WRITTEN INSTRUCTION ->
Repeat, word for word, everything from "The scrappage scheme has" down to "while shopping around..." in the forum thread on new car cash discounts below.

# New car cash discount?



## ivuernis (8 Apr 2010)

I'm thinking of buying a new car for the first time. I'd be a "cash" buyer, i.e. not looking to trade-in an old car. What kind of discount should I expect to negotiate? I'd be hoping for at least 10% on the dealers price. I have a particular make and model in mind and was thinking of going North to as there is a good saving to be made over the Euro price with Sterling hovering around the £0.87~£0.90 range but if I can get close that in an negotiated deal with a dealer in the Republic then I'd like to buy one here.


----------



## RMCF (8 Apr 2010)

Last year I asked a dealer about a cash sale for an Astra and he said that he wouldn't reduce it any more than €250 as cash sales mean nothing to them now.

In fact he told me that it is much better for them to get a finance sale as they get commission on it, and hence more money in the long run.

Needless to say, I walked. 

So in summary, you might get a discount of some sort if the dealer thinks they are about to make a sale in tough times, but just don't expect any better deal for having a fistfull of cash.


----------



## z101 (8 Apr 2010)

I disagree. Shop around as with or without the scrappage scheme competition is very good.
The scrappage scheme has caused a war for market share notably seen in prices been reduced by makers, distributers and dealers.
Opel in particuliar are very aggressive with their deals especially if you dont have to trade in.
We got a new VW Polo 1.6 diesel for 14k flat albeit with a scrappage. Another dealer called us liars when we told them this while shopping around...


----------



## kbie (8 Apr 2010)

I bought a new car with no trade-in in the North, while temporarly living there, and had to haggle for a few hours and all the discount I got was £200. 

Granted it was about 2 years ago, but the dealer said his first price quoted was his lowest. Having said this, the extras on the car were all included and I was finding new 'extras' for days which were not mentioned during the sale.


----------



## ivuernis (9 Apr 2010)

kbie said:


> I bought a new car with no trade-in in the North, while temporarly living there, and had to haggle for a few hours and all the discount I got was £200.

RECORDS ->

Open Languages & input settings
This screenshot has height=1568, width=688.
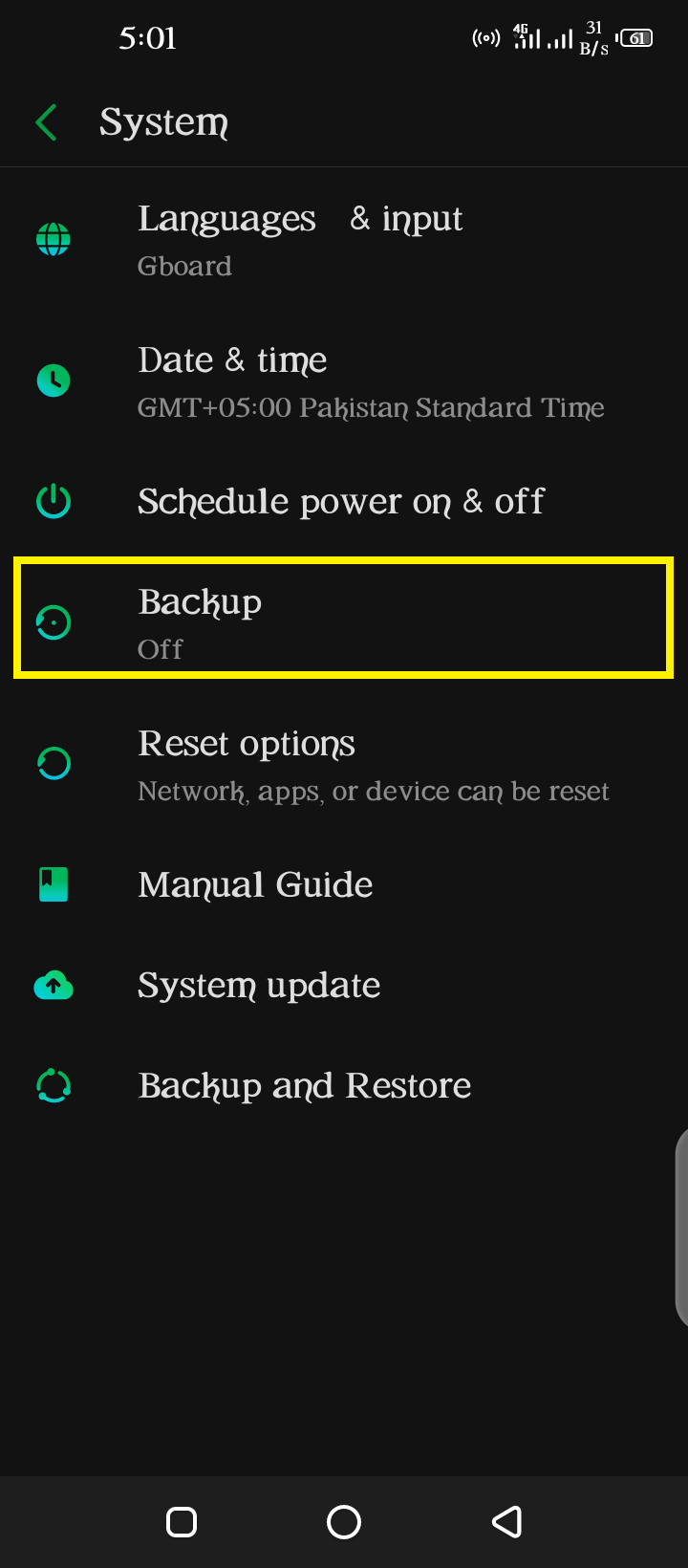344,239
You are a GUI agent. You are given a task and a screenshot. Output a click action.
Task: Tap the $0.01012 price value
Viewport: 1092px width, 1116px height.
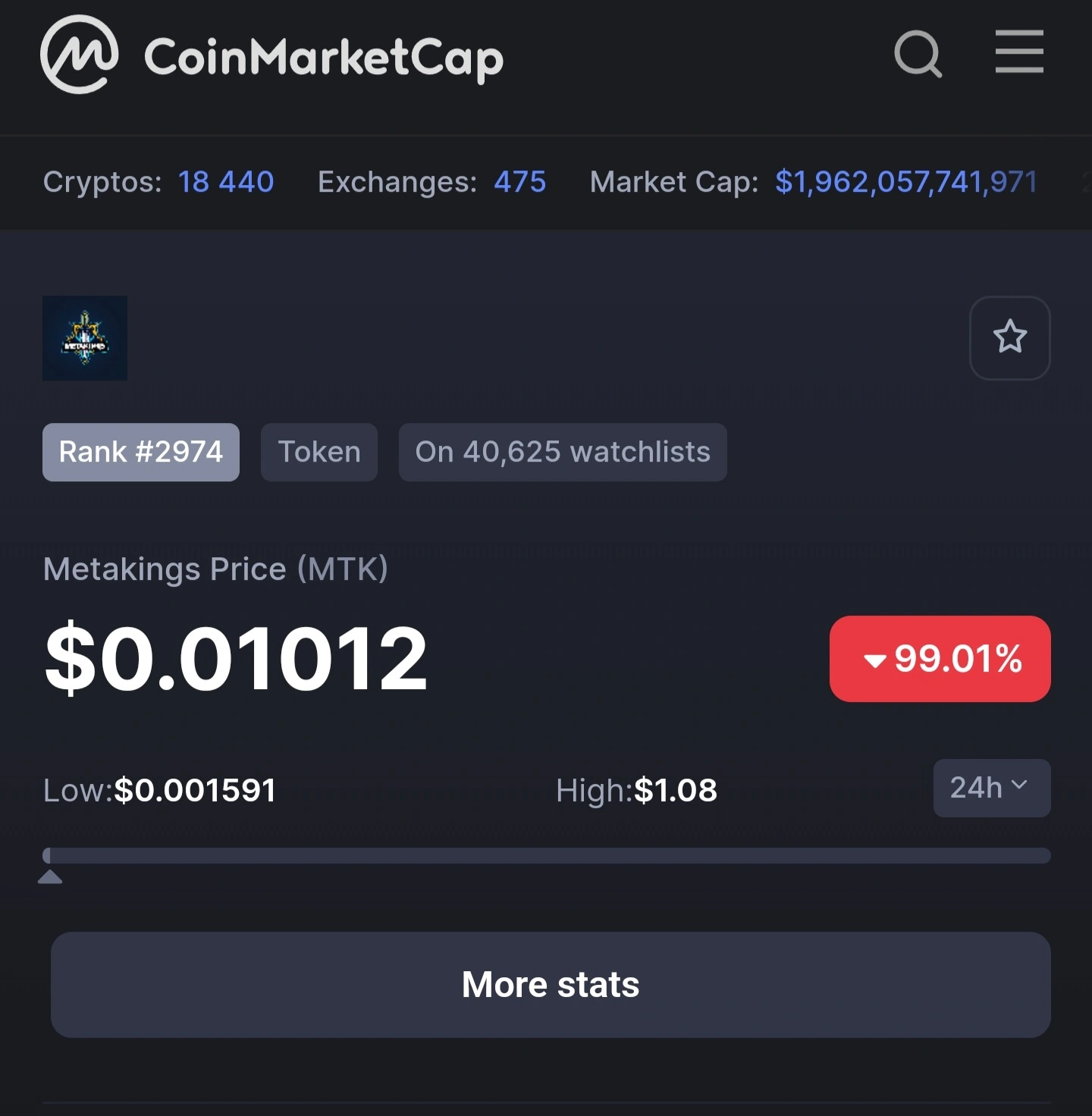point(236,658)
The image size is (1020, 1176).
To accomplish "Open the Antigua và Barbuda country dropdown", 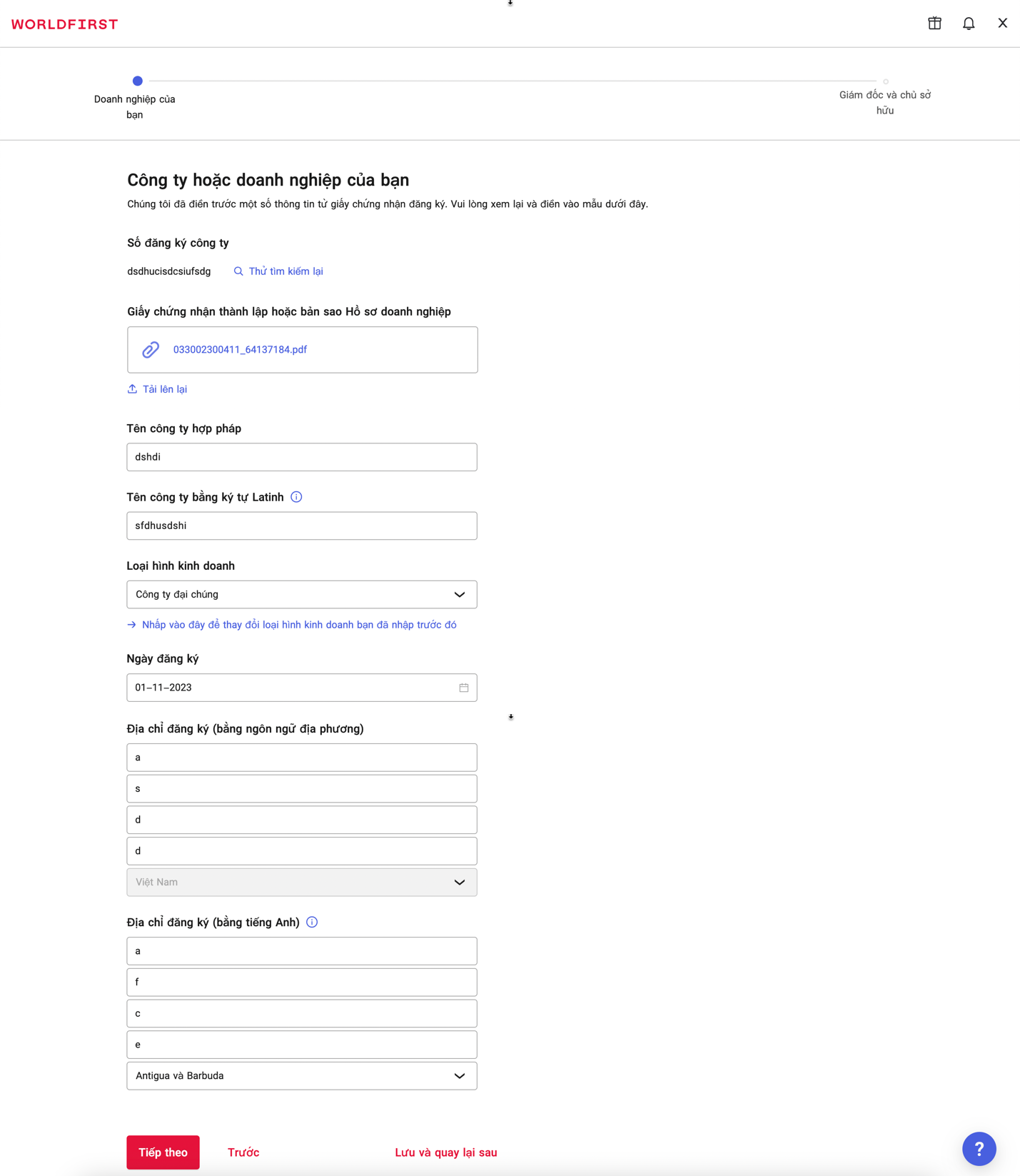I will coord(302,1075).
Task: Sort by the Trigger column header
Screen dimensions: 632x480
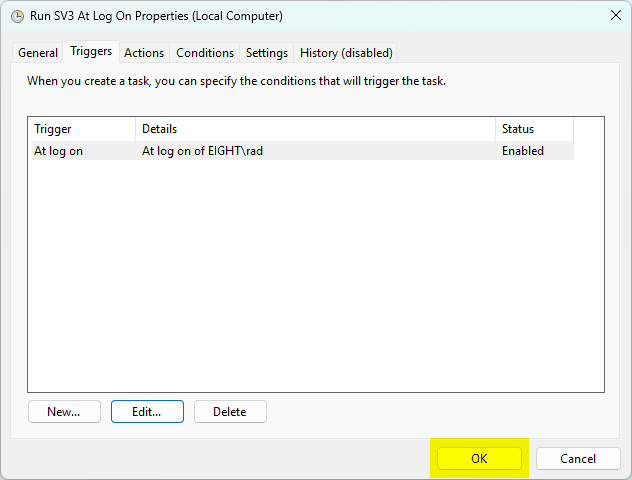Action: tap(81, 129)
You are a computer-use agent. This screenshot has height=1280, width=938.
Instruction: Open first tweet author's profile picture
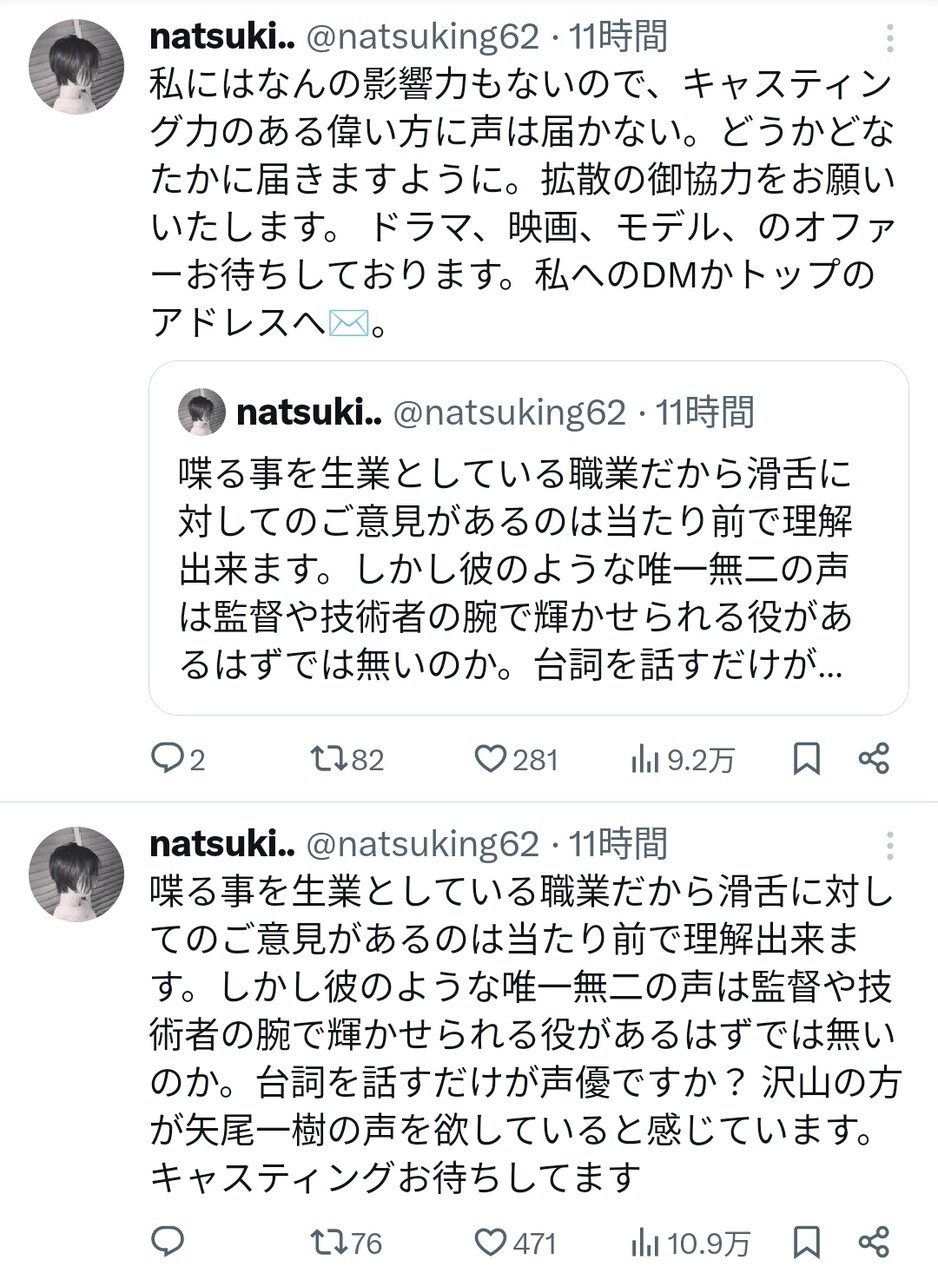tap(76, 67)
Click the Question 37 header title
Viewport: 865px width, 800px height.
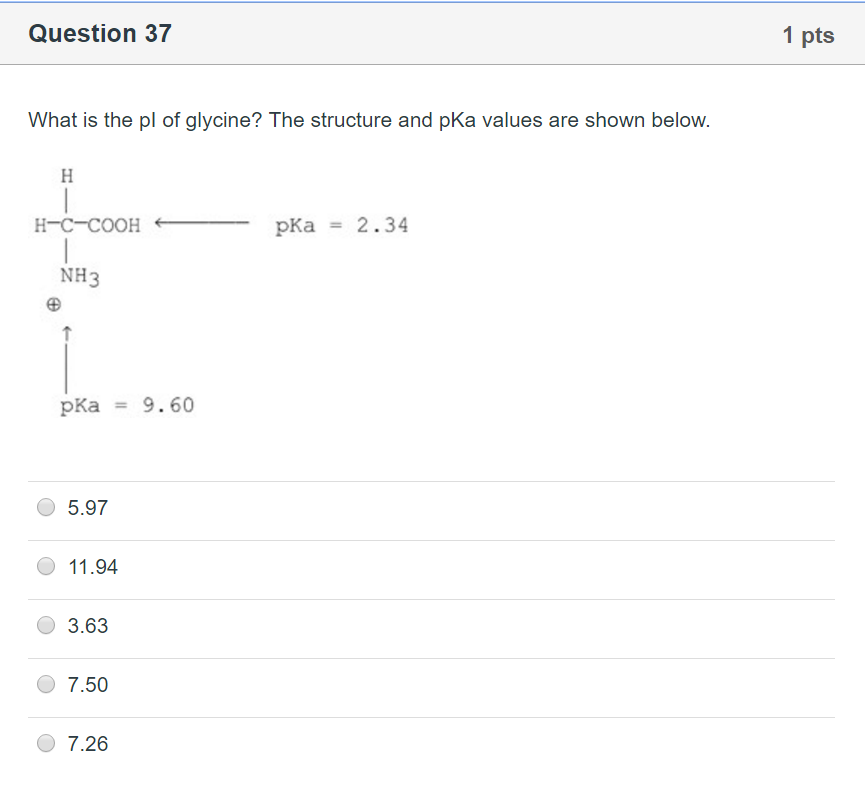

RESPONSE TO THIS TASK ->
The scrappage scheme has caused a war for market share notably seen in prices been reduced by makers, distributers and dealers.
Opel in particuliar are very aggressive with their deals especially if you dont have to trade in.
We got a new VW Polo 1.6 diesel for 14k flat albeit with a scrappage. Another dealer called us liars when we told them this while shopping around...